L’analyse a montré une relation significative entre l’exposition prénatale aux antibiotiques et un risque accru
- de dermatite atopique (OR 1,27),
- d’allergies alimentaires (OR 1,25),
- de rhinoconjonctivite allergique (OR 1,39) et
- d’asthme (OR 1,36).
Aucune association significative n’a été constatée en ce qui concerne avec
- les malformations congénitales,
- les naissances prématurées,
- les faibles poids de naissance,
- la maladie cœliaque,
- l’arthrite juvénile idiopathique,
- le diabète de type 1,
- les troubles du spectre autistique et
- le TDAH.
Des liens multiples
L’analyse a montré que le risque était influencé par des facteurs tels que le moment de l’exposition, le nombre de cures d’antibiotiques et le type d’antibiotique. Parmi les études qui ont analysé spécifiquement les trimestres, plusieurs ont trouvé une association plus étroite en cas d’exposition au troisième trimestre. Les cures répétées d’antibiotiques augmentaient également le risque.
Selon les auteurs, la relation entre l’exposition prénatale aux antibiotiques et les effets délétères à long terme sur la santé des enfants est complexe. Parmi les mécanismes centraux figurent une perturbation de la barrière intestinale, une dérégulation du système immunitaire, des modifications du microbiote maternel et fœtal, des troubles métaboliques et des changements épigénétiques.
Il est important de souligner qu’observer une association ne signifie pas automatiquement un lien de causalité. Il existe certes des mécanismes potentiels par lesquels une dysbiose due aux antibiotiques pourrait conduire à des résultats cliniques défavorables, en raison d’une altération des voies immunologiques et d’autres voies liées au développement en raison de modifications du microbiome. Toutefois, les études d’observation ne permettent pas d’exclure une causalité inverse (biais protopathique) (c.-à-d. qu’un état de santé maternel prédisposant à des résultats défavorables pourrait conduire à une prescription d’antibiotiques).
Des études difficilement réalisables
Les résultats de la méta-analyse soulignent l’importance d’une utilisation prudente des antibiotiques pendant la grossesse. Ils suggèrent également qu’une exposition prénatale peut être associée à différents risques à long terme pour la santé des enfants. Les travaux à venir permettront de mieux comprendre les mécanismes sous-jacents. Selon les auteurs, des études longitudinales comprenant des données détaillées sur les types d’antibiotiques, les doses, le moment de l’utilisation et la santé de la mère sont indispensables.
De même, l’étude du microbiome intestinal pourrait contribuer au développement de stratégies préventives.
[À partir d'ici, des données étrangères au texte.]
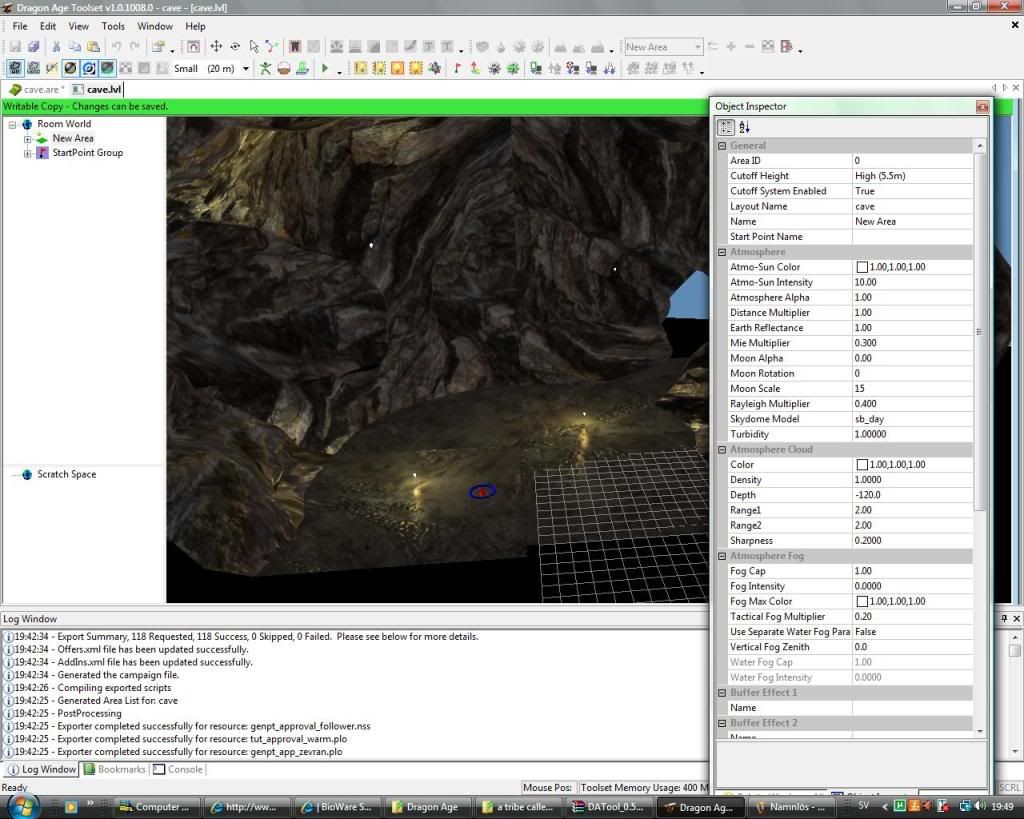
Task: Toggle the categorized view in Object Inspector
Action: tap(726, 127)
Étant donné qu’il est éthiquement discutable d’administrer des antibiotiques inutiles aux femmes enceintes ou de les priver d’antibiotiques potentiellement nécessaires, les études randomisées et contrôlées sont difficilement réalisables. Selon les auteurs, les études sur les animaux et les modèles pourraient fournir des informations précieuses pour combler les lacunes des connaissances.